La profondeur de la cible permet de distinguer la profondeur de la nappe (surface piézométrique), mesurée depuis la surface topographique (terrain naturel), de la profondeur du toit de l’aquifère lui-même, déterminée par sa géométrie. Lorsque la nappe captive est sous pression, la profondeur de la nappe correspond au niveau statique atteint après forage (la profondeur de la nappe est, dans ce cas, inférieure à celle du toit de l’aquifère). Le critère de la profondeur de la cible est déterminant car il impacte le choix du matériel et le coût (profondeur à forer).

L’épaisseur, par exemple, de 1 à 10 mètres, de la zone saturée. Il s'agit de l'épaisseur mouillée de la formation aquifère ou la hauteur moyenne de la zone noyée située sous la surface piézométrique de l’aquifère.

Le débit potentiel, par exemple, de 2 à 10 m3/h. La plage de débit proposée est indicative. Une étude de faisabilité préalable à la réalisation de l’opération reste toujours nécessaire. Les débits potentiels ont été estimés à partir des valeurs de transmissivité, transformées en débits spécifiques.

La minéralisation:

  • fortement minéralisé : dureté > 32 °f ;
  • moyennement à fortement minéralisé : dureté comprise entre 22–32 °f ;
  • moyennement minéralisé : dureté < 22 °f.

Le saviez-vous ? La géothermie sur eau de mer

Comme le sous-sol, les mers et les océans peuvent être exploités en tant que réservoirs d’énergie renouvelable non intermittente. La valorisation thermique de cette énergie appelée aussi thalassothermie peut se faire directement ou en ayant recours à un système thermodynamique comme la pompe à chaleur. Celle-ci puise sa source chaude ou froide dans l’eau de mer, récupérant ainsi son énergie calorifique afin d’alimenter un ou plusieurs bâtiments voire un réseau de chaleur et/ou de froid jusqu’à l’utilisateur final dans un rayon de plusieurs kilomètres.
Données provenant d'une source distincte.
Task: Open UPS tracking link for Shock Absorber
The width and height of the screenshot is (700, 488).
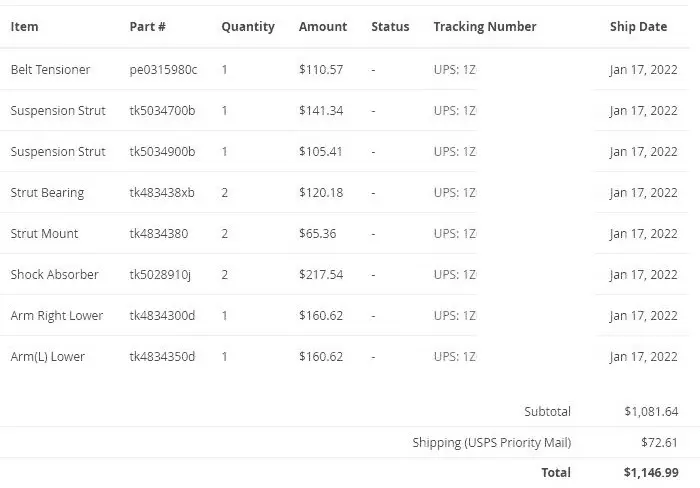Action: (x=454, y=275)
Adaptées aux zones littorales à forte densité, les opérations de pompe à chaleur sur eau de mer se sont bien développées en France métropolitaine. En particulier en Méditerranée, la technologie mise en œuvre pour le captage de l’eau de mer est favorisée par la température élevée de l’eau, l’absence de marée et une bathymétrie favorable, mais elle peut être également envisagée dans les zones côtières plus au Nord.

Dans les départements, régions et collectivités d'Outre-Mer situées en zones tropicales, l’eau de mer peut être pompée à plusieurs centaines de mètres de profondeur et être exploitée en usage direct via un échangeur en titane pour des besoins de froid. On parle dans ce cas de procédé SWAC (Sea Water Air Conditioning).